Perhaps the most tragic figure of the day is the American
President who was once a historian. In those days it became his
task to tell us how, after that great war in America which was
more clearly than any other war of our time a war for an idea,
the conquerors, confronted with a heroic task of reconstruction,
turned recreant, and spent fifteen years in abusing their victory
under cover of pretending to accomplish the task they were doing
what they could to make impossible. Alas! Hegel was right when he
said that we learn from history that men never learn anything
from history. With what anguish of mind the President sees that
we, the new conquerors, forgetting everything we professed to
fight for, are sitting down with watering mouths to a good square
meal of ten years revenge upon and humiliation of our prostrate
foe, can only be guessed by those who know, as he does, how
hopeless is remonstrance, and how happy Lincoln was in perishing
from the earth before his inspired messages became scraps of
paper. He knows well that from the Peace Conference will come, in
spite of his utmost, no edict on which he will be able, like
Lincoln, to invoke "the considerate judgment of mankind: and the
gracious favor of Almighty God." He led his people to destroy the
militarism of Zabern; and the army they rescued is busy in
Cologne imprisoning every German who does not salute a British
officer; whilst the government at home, asked whether it
approves, replies that it does not propose even to discontinue
this Zabernism when the Peace is concluded, but in effect looks
forward to making Germans salute British officers until the end
of the world. That is what war makes of men and women. It will
wear off; and the worst it threatens is already proving
impracticable; but before the humble and contrite heart ceases to
be despised, the President and I, being of the same age, will be
dotards. In the meantime there is, for him, another history to
write; for me, another comedy to stage. Perhaps, after all, that
is what wars are for, and what historians and playwrights are
for. If men will not learn until their lessons are written in
blood, why, blood they must have, their own for preference.

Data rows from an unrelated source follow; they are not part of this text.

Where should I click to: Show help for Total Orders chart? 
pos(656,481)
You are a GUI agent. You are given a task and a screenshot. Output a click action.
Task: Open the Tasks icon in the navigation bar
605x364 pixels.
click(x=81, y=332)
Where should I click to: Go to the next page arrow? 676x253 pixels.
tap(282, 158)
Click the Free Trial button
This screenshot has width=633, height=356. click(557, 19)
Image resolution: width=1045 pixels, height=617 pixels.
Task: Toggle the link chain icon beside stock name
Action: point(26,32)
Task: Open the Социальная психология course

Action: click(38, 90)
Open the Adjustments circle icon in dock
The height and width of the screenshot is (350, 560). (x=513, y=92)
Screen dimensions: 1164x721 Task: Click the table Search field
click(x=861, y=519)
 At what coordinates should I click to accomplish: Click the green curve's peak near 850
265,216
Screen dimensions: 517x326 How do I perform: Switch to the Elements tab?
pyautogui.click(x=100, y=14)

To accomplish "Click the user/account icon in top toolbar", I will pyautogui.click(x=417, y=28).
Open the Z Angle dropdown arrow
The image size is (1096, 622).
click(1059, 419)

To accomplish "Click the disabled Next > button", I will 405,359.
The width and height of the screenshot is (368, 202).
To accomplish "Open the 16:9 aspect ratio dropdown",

The Ephemeral Thrones and the Eternal Theatre
To the theatre it will not matter. Whatever Bastilles fall, the
theatre will stand. Apostolic Hapsburg has collapsed; All Highest
Hohenzollern languishes in Holland, threatened with trial on a
capital charge of fighting for his country against England;
Imperial Romanoff, said to have perished miserably by a more
summary method of murder, is perhaps alive or perhaps dead:
nobody cares more than if he had been a peasant; the lord of
Hellas is level with his lackeys in republican Switzerland; Prime
Ministers and Commanders-in-Chief have passed from a brief glory
as Solons and Caesars into failure and obscurity as closely on
one another's heels as the descendants of Banquo; but Euripides
and Aristophanes, Shakespeare and Moliere, Goethe and Ibsen
remain fixed in their everlasting seats.